Start Data shown
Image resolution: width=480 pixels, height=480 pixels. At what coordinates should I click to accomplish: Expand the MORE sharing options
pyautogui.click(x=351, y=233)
End Data shown
Start Data shown
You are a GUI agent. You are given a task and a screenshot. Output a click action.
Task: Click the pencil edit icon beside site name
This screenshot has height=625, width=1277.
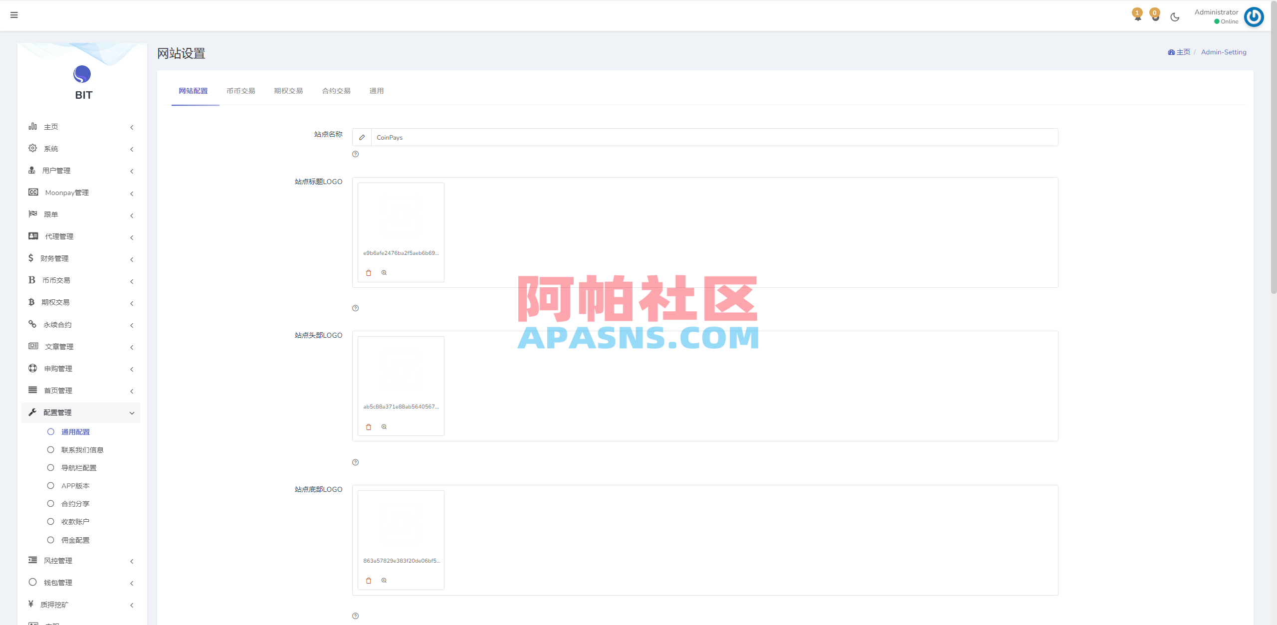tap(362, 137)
End Data shown
— Written exercise —
Give the rows as a JSON list of strings, one string per line and no blank lines, starting at the line that contains "Image resolution: width=480" and ending at the line that contains "pyautogui.click(x=351, y=233)".

— Answer to this problem —
[
  "Image resolution: width=480 pixels, height=480 pixels. At what coordinates should I click to accomplish: Expand the MORE sharing options",
  "pyautogui.click(x=351, y=233)"
]